The Human Alchemy
Michael Griffin
Word Horde
June 2018
Reviewed by Gordon B. White
Michael Griffin’s second collection of short fiction, The Human Alchemy, collects eleven previously published stories and one original tale. Included is a reprint of Griffin’s novella An Ideal Retreat, originally published as a stand-alone chapbook by Dim Shores. In these stories, Griffin further displays the wonderful prose, insight into character, and expansive imagination that made his debut collection The Lure of Devouring Light (2016) so exciting. Some readers, however, may find that the stories collected in The Human Alchemy share enough overlapping elements that, taken together all at once, their impact is reduced.
Alchemy is an apt metaphor for the processes at work in these twelve stories. Across these tales, human beings are but one variable in complex systems of arcane math and alien formulae that run on through the cosmos and shadows around them. Griffin has a gift for tapping into his characters’ dread and somnambulistic malaise as they wander across desolate Oregon beaches or haunt marvelously unsettling compounds, chalets, and retreats, but often these humans are small and isolated things moving around like flecks against the backdrops of these intelligently designed geometries that they could not comprehend even if they could fully see. Often, it seems, it is not the humans that are the active agents in these equations, but rather that they exist as passenger substances to either be transformed into something pure or rendered inert. The stories here, then, for all their naturalistic settings and emotional landscapes exist in a kind of intimate remove. At their best, they capture an otherworldly chill at the uncanny gulf between our world and the Mystery beyond.

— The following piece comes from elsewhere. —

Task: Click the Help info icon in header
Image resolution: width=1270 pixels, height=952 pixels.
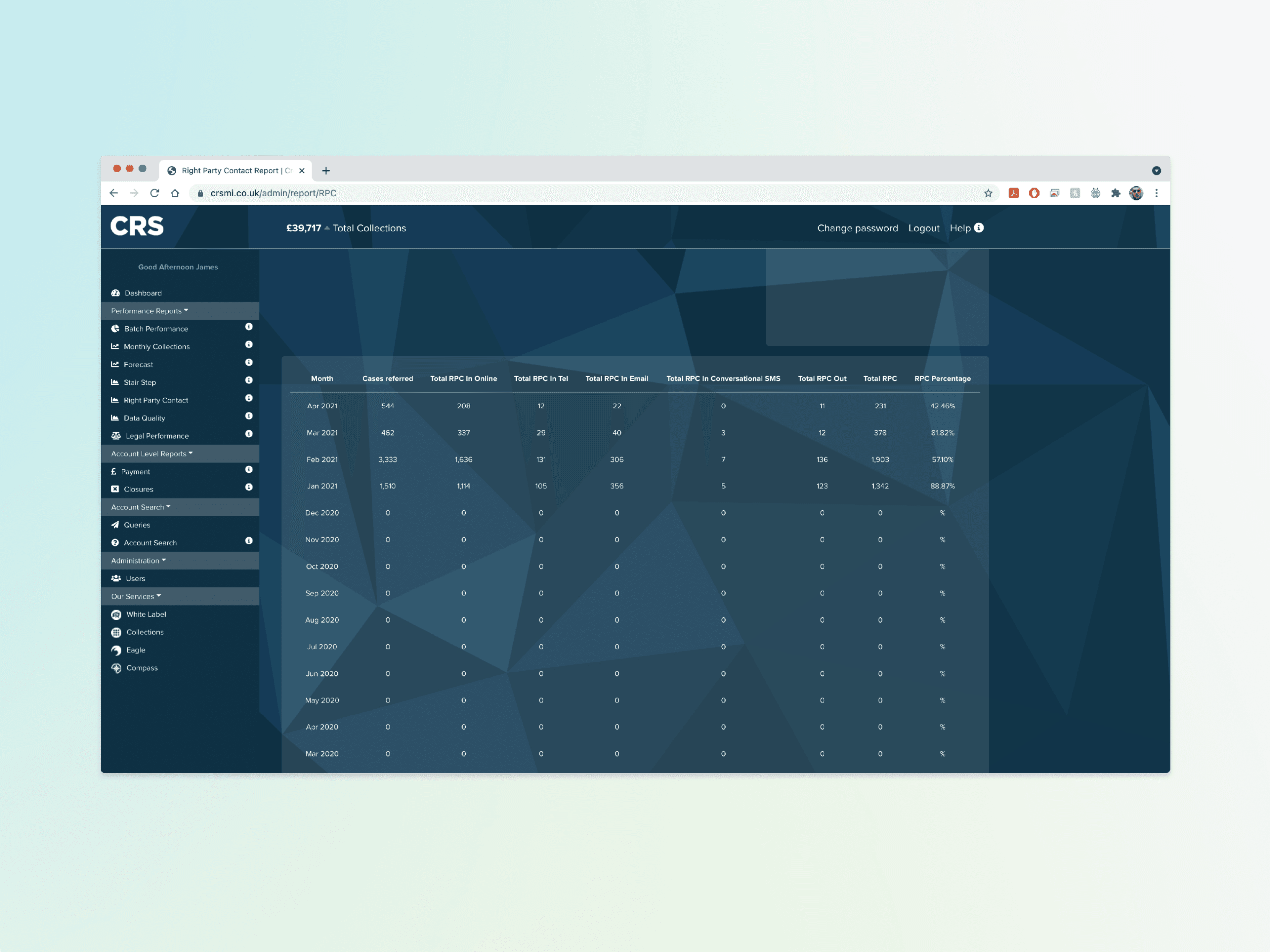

In these stories, originally published over the period between 2014 and the present, Griffin continues to demonstrate his impeccable prose craftsmanship. Always lucid and evocative, Griffin operates in different modes – lyrical, fantastic, concrete, or realistic – as the stories warrant. In particular he displays a great aptitude in his descriptions of the sensuous and sensual world – his descriptions of the pleasures of food, drink, and beauty are wonderfully lush, while the physical houses, castles, and vacation homes that he builds range from banal to opulent, but are always clear and grounded. When explanations turn to the metaphysical or cosmological, they retain both lucidity and mystery. Sentence for sentence, Griffin is one of the best contemporary writers of the Weird.
While Griffin draws much from his home state and continues to create an impressive psychogeographical atlas of an alternate “Weird Oregon,” in The Human Alchemy that place seems to be primarily inhabited by variations on the same character. All but two protagonists are male, and almost every one is romantically unencumbered, financially comfortable, sensitive of passions, and artistically inclined. While Griffin does an excellent job delving into his characters to provide layers of biographical and psychological detail as he fleshes out their internal malaise or existential angst, the characters seem to haunt these stories more than drive them. The few instances of outward variation – female protagonists in “An Ideal Retreat” and “The Human Alchemy,” a parent-child relationship in “Madness Sings at the Maelstrom Window” – feel like the exciting exceptions that prove the rule.
Within these parameters, most of the stories operate firmly within the classical structure of the quiet and literary Weird. They tend towards psychological portraits of sensitive individuals undergoing a slow-building frisson between a recognizable world and the hints of something different, usually culminating in either a nebulous event or an explanation of the universe’s mysteries from a font of occult knowledge. As a result, like elements in an alchemical formula, characters tend to be acted upon along by exterior circumstances until they either quietly transmute or do not. However, in those stories featuring characters driven by quantifiable external goals, such as in “The Only Way Out is Down” – where the protagonist’s simple desire to fix a leak before he sells his home kicks off a strange reckoning with the hollowness of his suburban existence – the effect is positively propulsive.
While certain similarities are more easily overlooked when spread out across various anthologies over the years, seeing them all together highlights their similarities. In the future, it will be exciting to see how Griffin continues to turn his considerable skills in new and different directions. All of which is to say that these are quiet, at times unsettling, stories but that experiencing the same notes across multiple entries in a single volume may dilute their effect. Readers can see take as variation on a theme, but it’s probably not coincidental that the stories that most break from this mold – such as “Ideal Retreat,” “The Human Alchemy,” and the “The Only Way Out is Down” – are among the most recently published.
Still, there is much to enjoy about this collection and it further cements Michael Griffin as one of the preeminent voices in the current Weird milieu. To this reviewer, The Human Alchemy ends on its highest note with the title story, wherein a young bartender joins two eccentric surgeons in their mountain castle for what she at first assumes is a romantic escapade. As our protagonist learns, however, they have grander designs, and Griffin allows the speculative element to grow and breathe and change, taking it just inside the doorstep of transcendence, rather than squinting at it in the distance. This is the kind of bold exploration that hopefully Griffin’s further work will explore.